Data items:

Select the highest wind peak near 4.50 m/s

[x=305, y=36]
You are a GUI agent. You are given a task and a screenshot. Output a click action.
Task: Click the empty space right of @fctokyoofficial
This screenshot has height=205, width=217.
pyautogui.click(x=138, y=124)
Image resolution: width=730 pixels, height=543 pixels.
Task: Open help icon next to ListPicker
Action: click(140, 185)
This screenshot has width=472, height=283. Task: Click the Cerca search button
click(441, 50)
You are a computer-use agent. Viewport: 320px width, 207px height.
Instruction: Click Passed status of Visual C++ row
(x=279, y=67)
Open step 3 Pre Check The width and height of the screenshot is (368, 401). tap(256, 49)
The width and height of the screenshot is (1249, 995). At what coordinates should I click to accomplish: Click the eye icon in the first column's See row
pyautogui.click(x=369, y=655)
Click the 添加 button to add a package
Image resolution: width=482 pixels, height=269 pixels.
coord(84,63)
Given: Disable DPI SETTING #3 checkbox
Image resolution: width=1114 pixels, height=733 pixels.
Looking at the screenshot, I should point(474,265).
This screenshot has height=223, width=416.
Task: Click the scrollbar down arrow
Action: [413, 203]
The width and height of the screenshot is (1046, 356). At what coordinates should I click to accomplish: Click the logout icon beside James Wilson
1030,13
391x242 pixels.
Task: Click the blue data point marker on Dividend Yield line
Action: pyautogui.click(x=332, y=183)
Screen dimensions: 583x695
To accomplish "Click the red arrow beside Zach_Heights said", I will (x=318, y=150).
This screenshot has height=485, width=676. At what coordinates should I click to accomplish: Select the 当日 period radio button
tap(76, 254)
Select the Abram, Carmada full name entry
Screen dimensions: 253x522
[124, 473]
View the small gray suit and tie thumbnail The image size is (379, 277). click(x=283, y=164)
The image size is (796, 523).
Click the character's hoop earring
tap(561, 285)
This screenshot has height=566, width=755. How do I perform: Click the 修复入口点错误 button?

### PROBLEM REQUIREMENTS
Output each line exactly, from the first line of the data down to the line that contains "Task: Click the empty", both included.

### EXERCISE SOLUTION
Select the highest wind peak near 4.50 m/s

[x=305, y=36]
You are a GUI agent. You are given a task and a screenshot. Output a click action.
Task: Click the empty space right of @fctokyoofficial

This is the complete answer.